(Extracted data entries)
◆ ◆ ◆

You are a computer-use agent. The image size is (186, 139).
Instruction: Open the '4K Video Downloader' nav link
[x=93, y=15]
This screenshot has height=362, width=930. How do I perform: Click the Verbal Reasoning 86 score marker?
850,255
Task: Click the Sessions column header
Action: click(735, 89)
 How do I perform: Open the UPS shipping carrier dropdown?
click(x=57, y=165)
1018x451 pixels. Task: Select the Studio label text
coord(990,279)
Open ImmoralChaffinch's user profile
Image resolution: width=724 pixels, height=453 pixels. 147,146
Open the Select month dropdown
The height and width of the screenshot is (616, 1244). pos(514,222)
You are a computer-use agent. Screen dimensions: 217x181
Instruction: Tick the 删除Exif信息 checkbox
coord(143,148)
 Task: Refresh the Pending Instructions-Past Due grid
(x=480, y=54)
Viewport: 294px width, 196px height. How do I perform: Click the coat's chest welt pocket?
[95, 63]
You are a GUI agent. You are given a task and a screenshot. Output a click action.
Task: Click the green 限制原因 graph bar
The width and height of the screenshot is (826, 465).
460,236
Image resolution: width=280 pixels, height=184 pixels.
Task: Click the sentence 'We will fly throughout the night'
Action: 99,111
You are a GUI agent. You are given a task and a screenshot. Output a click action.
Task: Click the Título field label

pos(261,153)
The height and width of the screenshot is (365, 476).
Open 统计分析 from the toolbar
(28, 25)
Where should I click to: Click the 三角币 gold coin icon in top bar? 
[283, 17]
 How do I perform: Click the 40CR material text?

◆ ◆ ◆

_Problem requirements_.
Rewrite the records as a numbered list, from the line containing "1018x451 pixels. Task: Select" through the final line of the records, skipping any blank lines.

_The result_.
1. 1018x451 pixels. Task: Select the Studio label text
2. coord(990,279)
3. Open ImmoralChaffinch's user profile
4. Image resolution: width=724 pixels, height=453 pixels. 147,146
5. Open the Select month dropdown
6. The height and width of the screenshot is (616, 1244). pos(514,222)
7. You are a computer-use agent. Screen dimensions: 217x181
8. Instruction: Tick the 删除Exif信息 checkbox
9. coord(143,148)
10.  Task: Refresh the Pending Instructions-Past Due grid
11. (x=480, y=54)
12. Viewport: 294px width, 196px height. How do I perform: Click the coat's chest welt pocket?
13. [95, 63]
14. You are a GUI agent. You are given a task and a screenshot. Output a click action.
15. Task: Click the green 限制原因 graph bar
16. The width and height of the screenshot is (826, 465).
17. 460,236
18. Image resolution: width=280 pixels, height=184 pixels.
19. Task: Click the sentence 'We will fly throughout the night'
20. Action: 99,111
21. You are a GUI agent. You are given a task and a screenshot. Output a click action.
22. Task: Click the Título field label
23. pos(261,153)
24. The height and width of the screenshot is (365, 476).
25. Open 统计分析 from the toolbar
26. (28, 25)
27. Where should I click to: Click the 三角币 gold coin icon in top bar? 
28. [283, 17]
29.  How do I perform: Click the 40CR material text?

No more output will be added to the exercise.